Already before the high court is the question of Trump’s immunity against criminal charges from his election interference efforts leading up to the Capitol riot on Jan. 6, 2021. On its heels is a likely appeal from the Colorado Supreme Court, which disqualified Trump from the state’s ballot because of his connection to the insurrection.
But before the justices can ink a ruling on either issue, they’ll have to answer some questions of their own. Lawmakers have already begun to call on Justice Clarence Thomas to recuse from any issue involving the effort to overturn the 2020 election because of his wife’s involvement.
Virginia “Ginni” Thomas sought to overturn the election result to keep Trump in office. Last year she was interviewed by the House committee investigating the insurrection, where she stood by her false claims that the 2020 election result was fraudulent. Ginni’s text messages revealed that her efforts stretched to the top levels of the White House, urging chief of staff Mark Meadow to act to keep Trump in office. She also sent emails to lawmakers in Arizona and Wisconsin.
Thomas was one of three dissents when the Supreme Court rejected election challenges from Trump in 2021. The calls for Thomas to recuse from related matters have only intensified since then.
In October, Thomas turned over a new leaf, stepping aside from the consideration of John Eastman’s effort to shield his emails from the Jan. 6 committee. Thomas did not explain his choice to recuse from this petition and not others.
Since then, the Supreme Court has implemented a new ethics code, including a provision requiring recusal if a justice’s spouse has any interest that could be affected by the outcome of the proceeding.
Thomas’ recusal from Trump’s cases could be consequential. The Bush appointee is a reliable vote for the conservative wing, and although they hold a supermajority on the court, it’s possible Trump’s cases could lead to some surprising coalitions.
“Bush v.
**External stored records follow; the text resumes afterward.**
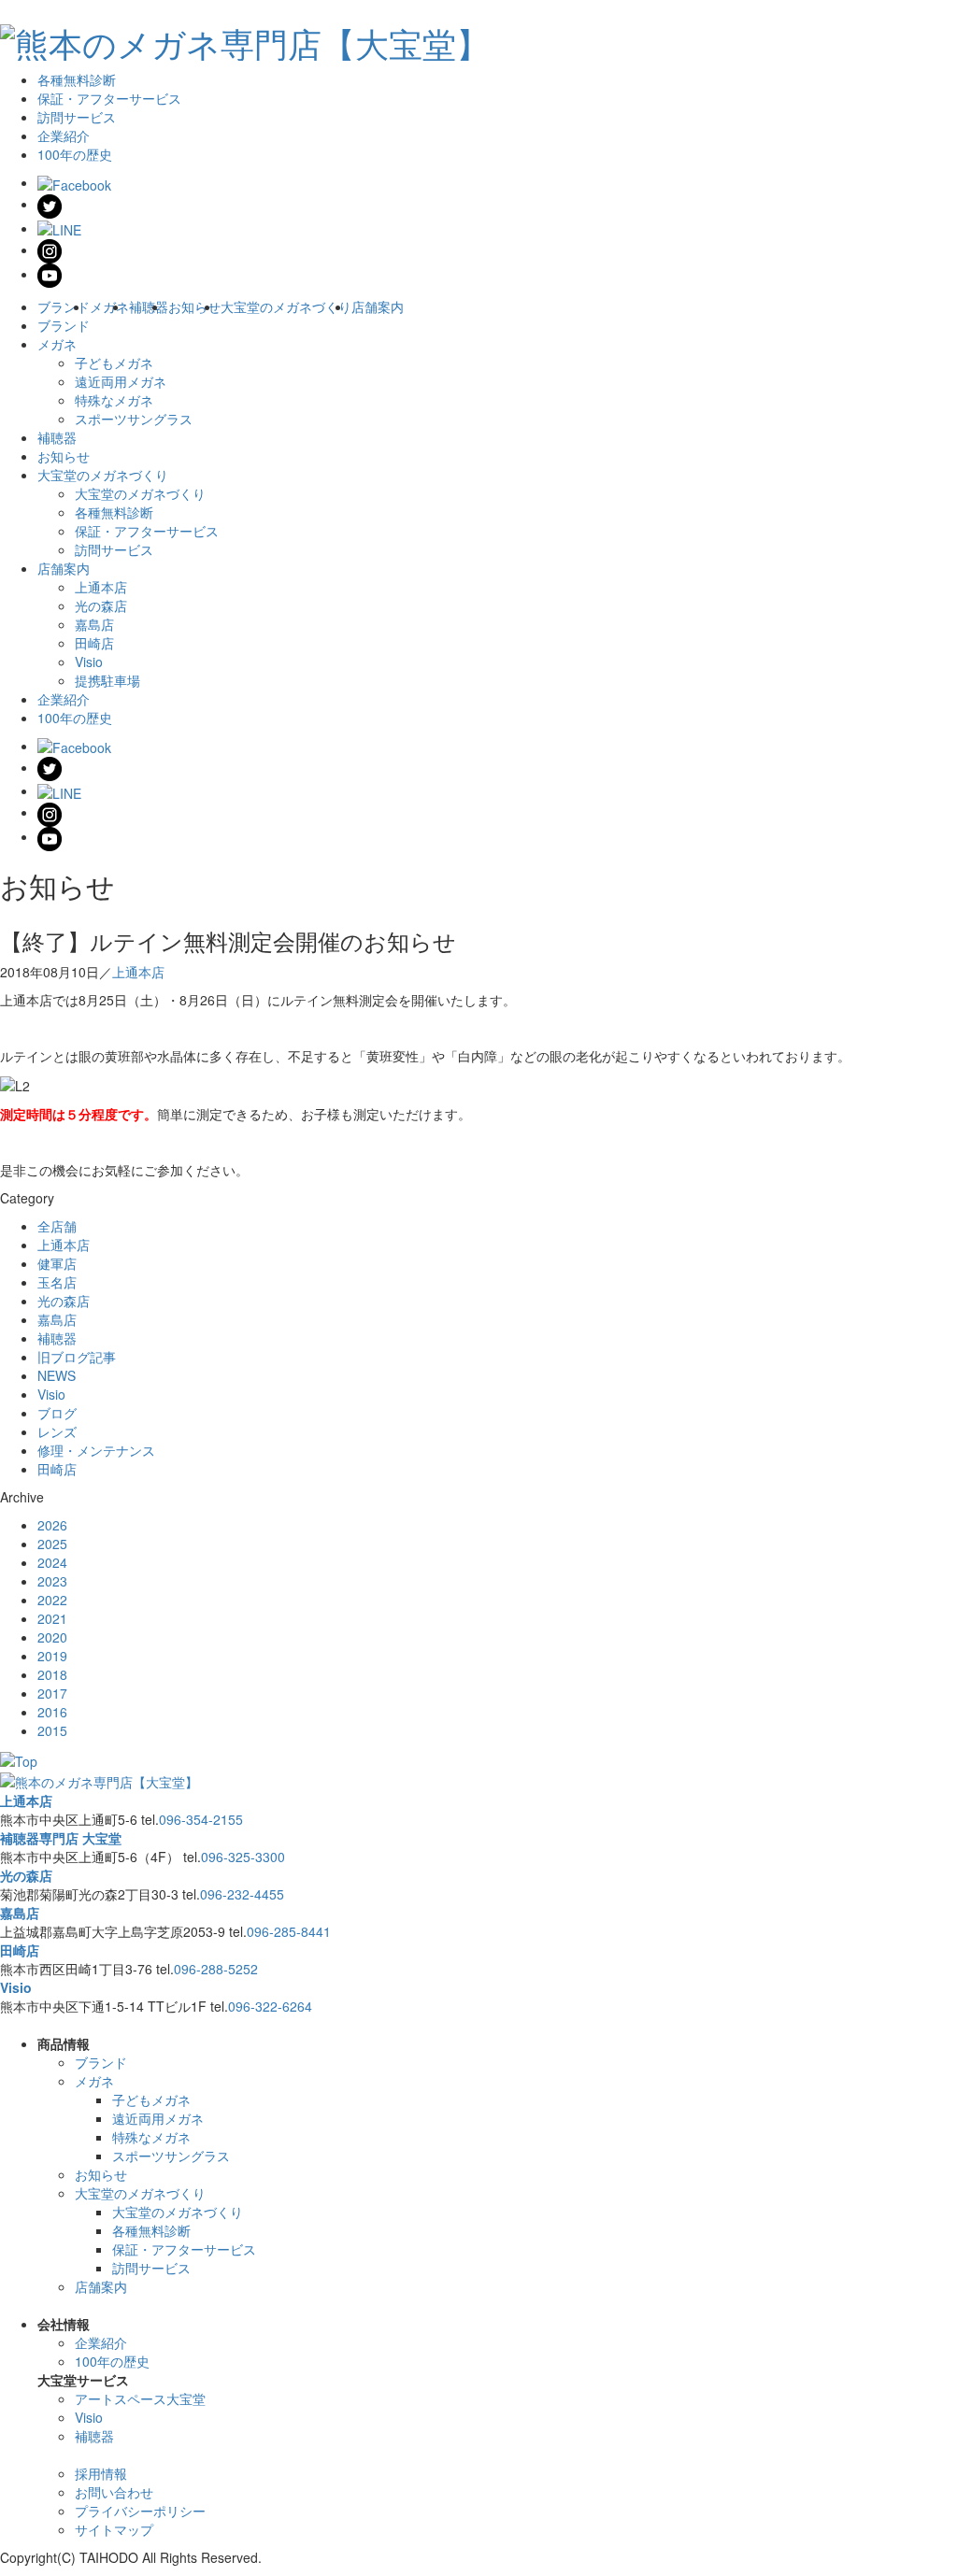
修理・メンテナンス (96, 1450)
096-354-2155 (201, 1819)
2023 (52, 1581)
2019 (52, 1655)
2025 (52, 1543)
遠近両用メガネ (120, 381)
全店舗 (57, 1226)
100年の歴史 (74, 154)
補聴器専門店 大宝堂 (60, 1838)
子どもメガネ (114, 362)
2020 (52, 1637)
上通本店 (101, 586)
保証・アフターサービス (109, 98)
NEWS (56, 1375)
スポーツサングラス (134, 418)
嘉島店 (94, 624)
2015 (52, 1730)
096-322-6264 (270, 2006)
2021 (52, 1618)
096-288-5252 (216, 1968)
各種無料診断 (76, 79)
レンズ (57, 1431)
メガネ (109, 306)
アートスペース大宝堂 (140, 2398)
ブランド (63, 306)
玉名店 (57, 1282)
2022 (52, 1599)
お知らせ (194, 306)
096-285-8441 (289, 1931)
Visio (89, 661)
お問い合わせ (114, 2492)
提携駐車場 (107, 680)
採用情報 (101, 2473)
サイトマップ (114, 2529)
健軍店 (57, 1263)
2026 (52, 1525)
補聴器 (148, 306)
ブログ (57, 1412)
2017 (52, 1693)
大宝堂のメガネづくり (286, 306)
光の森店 (101, 605)
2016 (52, 1711)
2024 (52, 1562)
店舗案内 (377, 306)
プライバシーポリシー (140, 2510)
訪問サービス (76, 116)
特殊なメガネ (114, 400)
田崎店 (94, 642)
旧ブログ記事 (76, 1356)
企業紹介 (63, 135)
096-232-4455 (242, 1894)
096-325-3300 (243, 1856)
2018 (52, 1674)
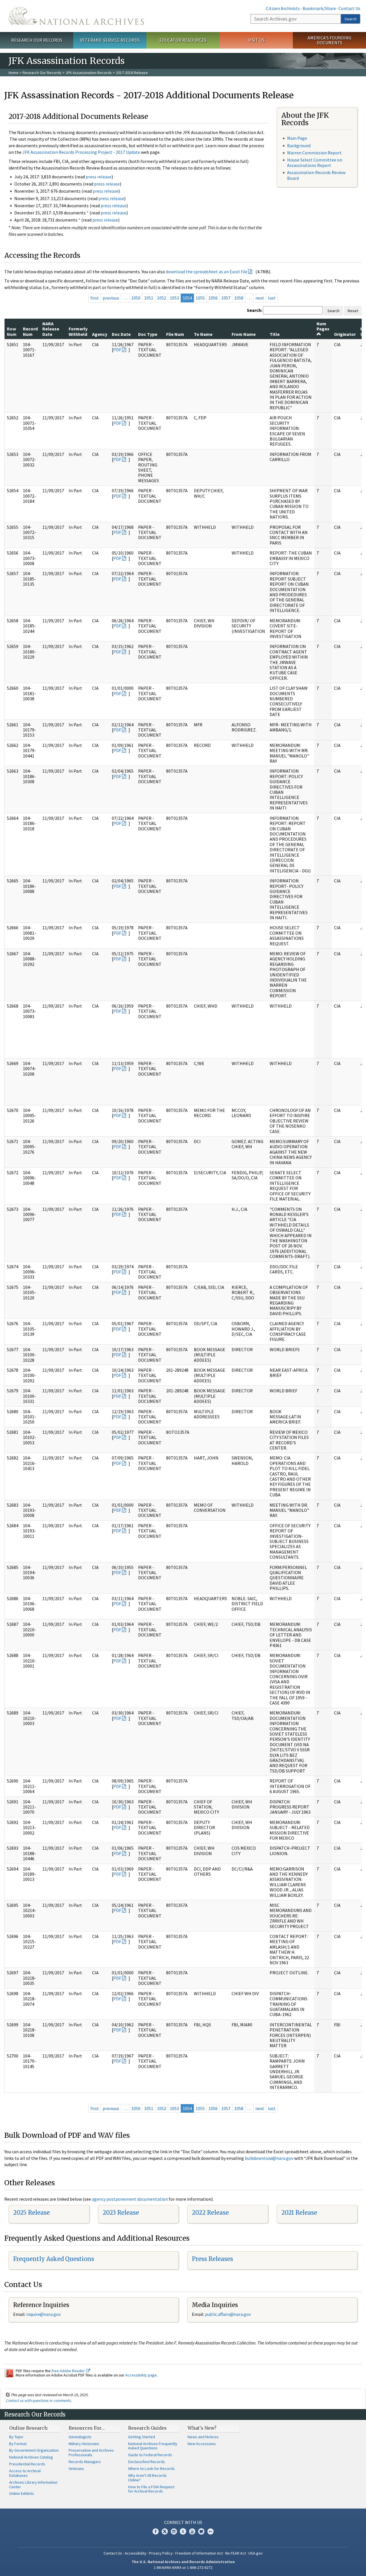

Gore was eminently predictable. … This case is not predictable because Trump is not Bush, and this is not politics as usual,” Eric Segall, a law professor at Georgia State University, said in a phone call.
With a few outliers, the Roberts court typically swings towards Republican interests. However, even those interests are unclear with Trump splitting the party.
“The Roberts court, in cases directly affecting the interests of the Republican party and elections, rules for the Republican party 99% of the time,” Segall said. “So what they perceive to be in the best interest of the Republican party is going to be a major part of this.”
One hint on how the justices might rule could be taken from the court’s landmark ruling last term in the college admission cases. Applying originalism, the justices rejected affirmative action policies under the original meaning of the 14th Amendment.
Should the justices review Trump’s disqualification from Colorado’s ballot, the court will shed light on a section of the 14th Amendment that has hardly been touched for over 150 years. However, some legal experts think the conservative majority’s preference for originalism will lead the justices to find that Trump can be disqualified.
“This part of the 14th Amendment hasn’t been used very much since the immediate years after the Civil War, but a lot of the justices on the court have described themselves as originalist, so this will be a test of their commitment to that methodology,” Smita Ghosh, appellate counsel with the Constitutional Accountability Center, said. “How they use the original meaning of the terms of that part of the 14th Amendment to come to their decision will be something to look at.”